• **TASK PROMPT**:
Among the entries, which lines carry the string "Given"? Copy every one.

• **Records from a data collection**:
※ ※ ※

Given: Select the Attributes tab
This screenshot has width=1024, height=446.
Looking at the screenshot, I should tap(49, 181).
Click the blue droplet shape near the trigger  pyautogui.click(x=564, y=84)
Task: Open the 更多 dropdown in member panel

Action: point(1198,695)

※ ※ ※

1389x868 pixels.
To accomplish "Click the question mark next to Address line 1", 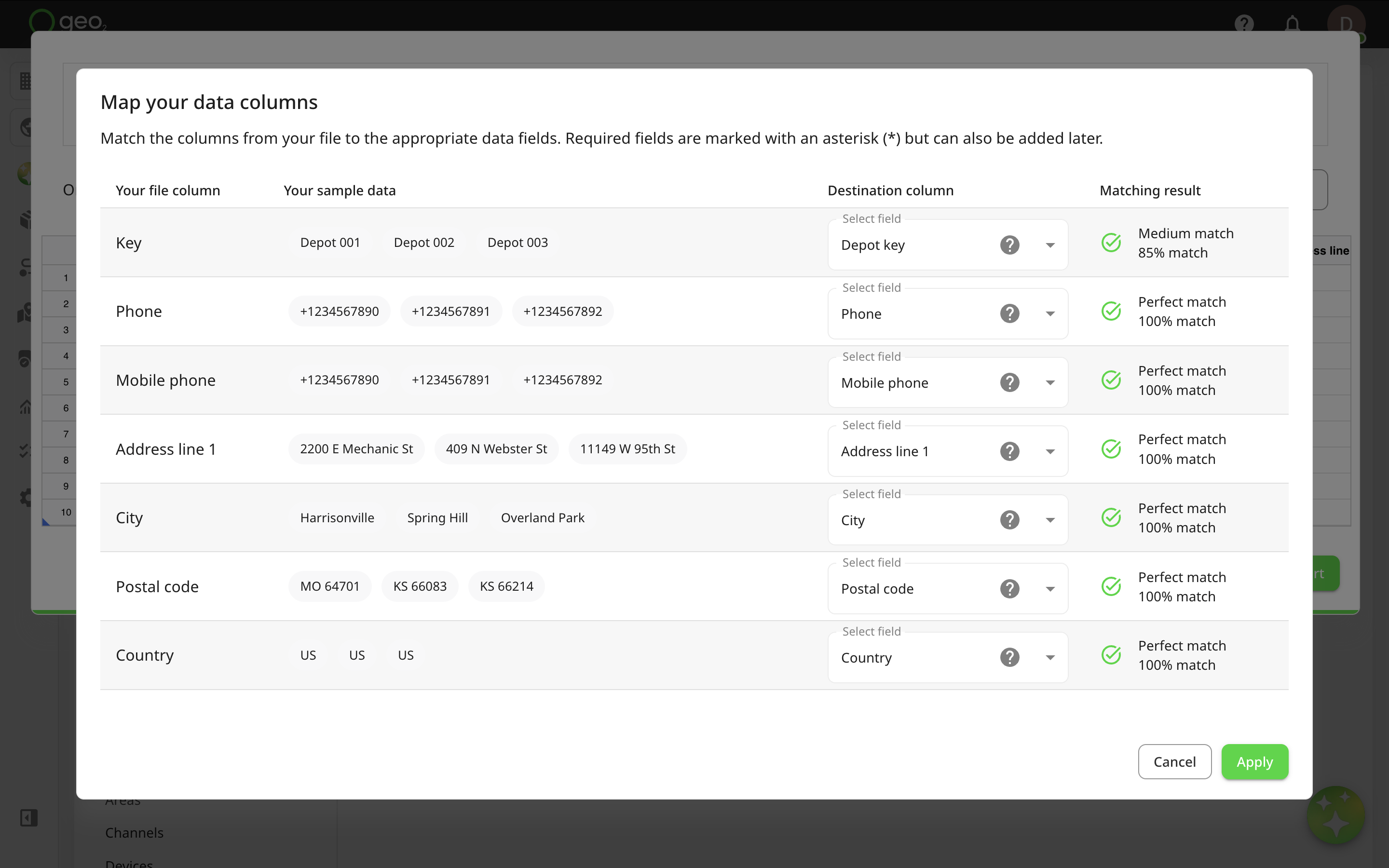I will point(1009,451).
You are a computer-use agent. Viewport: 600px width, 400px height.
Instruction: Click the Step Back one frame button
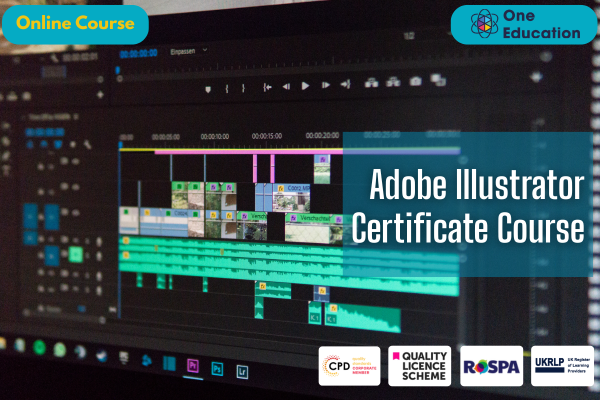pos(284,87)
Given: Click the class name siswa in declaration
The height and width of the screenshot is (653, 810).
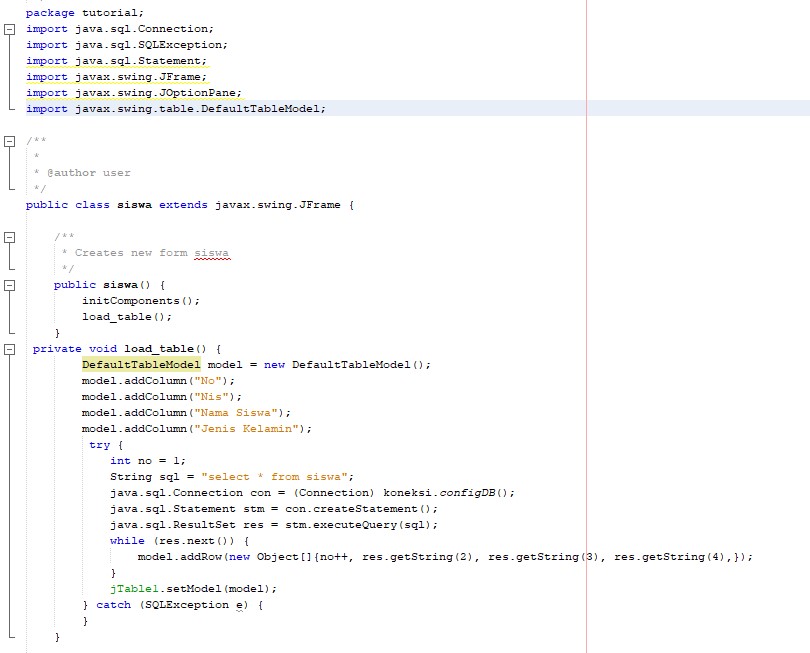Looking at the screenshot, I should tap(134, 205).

※ ※ ※

• **FINAL ANSWER**:
Given: Select the Attributes tab
Given: Click the class name siswa in declaration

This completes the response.